Tekle Ghebrelul, who was Greenland’s national soccer coach, said his firing was “unjustified” and had “racist motives,” local media reported on Friday.
Tekle Ghebrelul has been accused of assaulting a minor, which he denies and calls “a pretext” to fire him to silence his criticism of “hostility” against him in the North Atlantic autonomous Danish territory, which he moved to 14 years ago from Eritrea, the Sermitsiaq daily reported.
“Tekle Ghebrelul is shocked by the firing and incredibly disappointed that he has not had the opportunity to explain the many racism” incidents he went through, the paper said.
Football Federation of Greenland (GBU) president John Thorsen on Thursday said that Ghebrelul was fired because a majority of the board was “tired of all the trouble surrounding the national coach,” Sermitsiaq said.

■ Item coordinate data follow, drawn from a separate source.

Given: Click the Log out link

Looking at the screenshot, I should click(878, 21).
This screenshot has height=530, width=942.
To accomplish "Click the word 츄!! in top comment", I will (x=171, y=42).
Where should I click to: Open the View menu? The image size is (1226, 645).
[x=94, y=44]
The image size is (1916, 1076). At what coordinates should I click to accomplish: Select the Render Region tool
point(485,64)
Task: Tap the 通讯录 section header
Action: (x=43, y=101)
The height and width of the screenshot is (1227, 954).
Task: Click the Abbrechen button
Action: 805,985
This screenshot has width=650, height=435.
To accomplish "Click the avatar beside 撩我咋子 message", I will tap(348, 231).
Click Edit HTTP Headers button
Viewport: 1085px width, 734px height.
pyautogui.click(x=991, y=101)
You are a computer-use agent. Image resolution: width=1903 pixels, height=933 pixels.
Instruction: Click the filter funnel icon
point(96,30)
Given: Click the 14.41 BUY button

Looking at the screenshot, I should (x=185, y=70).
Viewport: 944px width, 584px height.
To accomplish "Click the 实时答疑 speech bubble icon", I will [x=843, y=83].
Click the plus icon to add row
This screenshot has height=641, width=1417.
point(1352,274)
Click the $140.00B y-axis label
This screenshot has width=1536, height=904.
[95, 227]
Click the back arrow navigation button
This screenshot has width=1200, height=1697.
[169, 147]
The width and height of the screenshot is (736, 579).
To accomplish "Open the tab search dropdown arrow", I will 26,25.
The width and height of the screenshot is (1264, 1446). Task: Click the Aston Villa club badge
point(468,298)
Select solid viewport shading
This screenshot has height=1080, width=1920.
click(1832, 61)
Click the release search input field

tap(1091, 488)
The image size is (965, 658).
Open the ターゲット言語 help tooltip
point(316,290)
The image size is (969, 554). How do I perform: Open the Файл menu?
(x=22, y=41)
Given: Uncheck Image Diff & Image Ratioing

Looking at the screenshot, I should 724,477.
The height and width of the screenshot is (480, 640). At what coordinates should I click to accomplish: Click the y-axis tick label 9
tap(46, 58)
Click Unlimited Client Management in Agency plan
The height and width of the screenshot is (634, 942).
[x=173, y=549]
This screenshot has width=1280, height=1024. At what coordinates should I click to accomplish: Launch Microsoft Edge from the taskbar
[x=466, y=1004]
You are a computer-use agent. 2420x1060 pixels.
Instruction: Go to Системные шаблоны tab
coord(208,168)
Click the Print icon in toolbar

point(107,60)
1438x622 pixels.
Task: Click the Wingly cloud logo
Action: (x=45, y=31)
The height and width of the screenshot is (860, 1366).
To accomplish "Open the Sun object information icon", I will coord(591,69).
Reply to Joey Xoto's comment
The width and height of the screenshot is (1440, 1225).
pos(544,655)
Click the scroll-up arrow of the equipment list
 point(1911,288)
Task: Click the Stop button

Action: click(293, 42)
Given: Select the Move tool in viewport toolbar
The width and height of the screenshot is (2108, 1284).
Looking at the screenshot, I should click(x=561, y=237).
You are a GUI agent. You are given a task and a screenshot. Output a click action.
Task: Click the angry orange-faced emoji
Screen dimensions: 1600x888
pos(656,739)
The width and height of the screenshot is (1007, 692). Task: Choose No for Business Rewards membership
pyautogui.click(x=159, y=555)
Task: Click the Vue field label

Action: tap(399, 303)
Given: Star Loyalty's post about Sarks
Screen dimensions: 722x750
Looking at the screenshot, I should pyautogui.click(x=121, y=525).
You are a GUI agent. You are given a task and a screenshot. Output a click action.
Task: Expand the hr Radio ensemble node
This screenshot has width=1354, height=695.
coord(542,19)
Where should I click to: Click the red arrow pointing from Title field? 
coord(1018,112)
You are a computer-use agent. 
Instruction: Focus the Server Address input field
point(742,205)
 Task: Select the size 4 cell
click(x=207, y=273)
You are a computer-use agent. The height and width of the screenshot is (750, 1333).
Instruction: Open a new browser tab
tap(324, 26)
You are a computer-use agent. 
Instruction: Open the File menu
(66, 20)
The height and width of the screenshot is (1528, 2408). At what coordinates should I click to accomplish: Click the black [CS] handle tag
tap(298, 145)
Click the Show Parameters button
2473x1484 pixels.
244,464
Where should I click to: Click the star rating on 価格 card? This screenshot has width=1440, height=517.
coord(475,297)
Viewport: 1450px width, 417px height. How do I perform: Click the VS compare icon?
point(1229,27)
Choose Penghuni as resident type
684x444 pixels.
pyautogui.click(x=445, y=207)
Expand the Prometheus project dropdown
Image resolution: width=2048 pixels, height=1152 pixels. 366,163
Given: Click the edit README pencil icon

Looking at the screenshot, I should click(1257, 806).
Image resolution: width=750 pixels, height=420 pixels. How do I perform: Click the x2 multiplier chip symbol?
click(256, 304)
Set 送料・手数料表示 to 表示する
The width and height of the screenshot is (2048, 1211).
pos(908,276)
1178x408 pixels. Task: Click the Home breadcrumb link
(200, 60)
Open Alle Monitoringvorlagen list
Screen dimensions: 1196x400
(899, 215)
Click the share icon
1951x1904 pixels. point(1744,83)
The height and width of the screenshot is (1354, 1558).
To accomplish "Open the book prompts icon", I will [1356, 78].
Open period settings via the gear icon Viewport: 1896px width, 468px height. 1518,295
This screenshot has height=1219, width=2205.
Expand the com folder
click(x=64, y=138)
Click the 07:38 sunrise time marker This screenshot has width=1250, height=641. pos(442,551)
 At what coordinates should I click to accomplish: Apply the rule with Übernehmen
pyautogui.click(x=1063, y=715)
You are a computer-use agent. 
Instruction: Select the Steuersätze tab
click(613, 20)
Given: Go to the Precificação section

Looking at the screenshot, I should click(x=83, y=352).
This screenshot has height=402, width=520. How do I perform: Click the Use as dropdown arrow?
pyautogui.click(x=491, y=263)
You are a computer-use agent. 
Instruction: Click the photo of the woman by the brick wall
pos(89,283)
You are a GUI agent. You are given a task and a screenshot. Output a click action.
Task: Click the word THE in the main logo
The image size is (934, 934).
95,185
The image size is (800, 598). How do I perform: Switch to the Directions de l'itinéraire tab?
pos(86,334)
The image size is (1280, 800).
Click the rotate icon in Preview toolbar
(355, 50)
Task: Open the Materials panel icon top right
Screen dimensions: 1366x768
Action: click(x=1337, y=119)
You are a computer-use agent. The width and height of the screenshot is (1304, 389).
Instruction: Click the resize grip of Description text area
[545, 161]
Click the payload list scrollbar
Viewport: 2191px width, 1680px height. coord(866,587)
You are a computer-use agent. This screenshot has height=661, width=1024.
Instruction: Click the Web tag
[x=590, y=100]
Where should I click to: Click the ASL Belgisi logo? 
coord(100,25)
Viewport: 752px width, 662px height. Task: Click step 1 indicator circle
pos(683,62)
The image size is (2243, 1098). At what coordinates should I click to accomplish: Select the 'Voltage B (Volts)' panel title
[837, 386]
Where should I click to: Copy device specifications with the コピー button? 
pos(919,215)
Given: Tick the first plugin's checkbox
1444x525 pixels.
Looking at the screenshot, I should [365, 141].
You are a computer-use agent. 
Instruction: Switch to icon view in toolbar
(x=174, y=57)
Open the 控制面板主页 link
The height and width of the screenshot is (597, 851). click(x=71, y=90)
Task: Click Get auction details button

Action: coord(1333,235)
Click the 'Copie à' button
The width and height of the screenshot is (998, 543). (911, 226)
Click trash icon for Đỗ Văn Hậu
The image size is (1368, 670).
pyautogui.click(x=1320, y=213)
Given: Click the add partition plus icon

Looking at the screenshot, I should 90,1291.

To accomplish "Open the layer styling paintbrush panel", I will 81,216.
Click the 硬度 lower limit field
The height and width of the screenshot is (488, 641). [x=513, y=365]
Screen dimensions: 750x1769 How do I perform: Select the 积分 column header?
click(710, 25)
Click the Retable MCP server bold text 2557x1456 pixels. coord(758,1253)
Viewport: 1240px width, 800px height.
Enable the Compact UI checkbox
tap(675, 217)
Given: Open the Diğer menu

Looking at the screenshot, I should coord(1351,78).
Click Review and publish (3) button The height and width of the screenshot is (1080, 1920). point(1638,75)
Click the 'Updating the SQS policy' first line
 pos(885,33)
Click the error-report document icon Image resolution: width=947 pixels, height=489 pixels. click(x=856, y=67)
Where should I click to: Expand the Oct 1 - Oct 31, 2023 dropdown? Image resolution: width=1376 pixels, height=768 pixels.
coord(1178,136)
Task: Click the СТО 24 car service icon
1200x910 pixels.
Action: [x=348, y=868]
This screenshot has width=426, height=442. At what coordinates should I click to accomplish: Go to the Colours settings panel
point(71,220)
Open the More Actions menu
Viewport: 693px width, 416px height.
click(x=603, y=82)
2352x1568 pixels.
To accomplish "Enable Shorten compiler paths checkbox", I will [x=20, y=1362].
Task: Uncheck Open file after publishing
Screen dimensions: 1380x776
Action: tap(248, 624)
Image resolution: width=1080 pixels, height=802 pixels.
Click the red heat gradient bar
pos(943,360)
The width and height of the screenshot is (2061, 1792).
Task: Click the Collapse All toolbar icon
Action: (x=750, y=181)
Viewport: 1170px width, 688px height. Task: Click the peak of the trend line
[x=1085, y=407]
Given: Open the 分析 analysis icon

“I’m told I’ve beaten or shaken a child, but where are the children’s parents? I have never received any concrete questions from the parents,” Ghebrelul told Sermitsiaq. “I’m shocked that [they have] fired me on those grounds without first hearing my version of the accusations against me.”
Ghebrelul, who also coached the Nuuk B-67 club, was racially abused by spectators during the semi-finals of the Futsal National Championship, public television KNR reported.
A message was circulated on Snapchat last month portraying Ghebrelul as a monkey eating a banana.
A player from a competing team who created that message was immediately axed by the federation.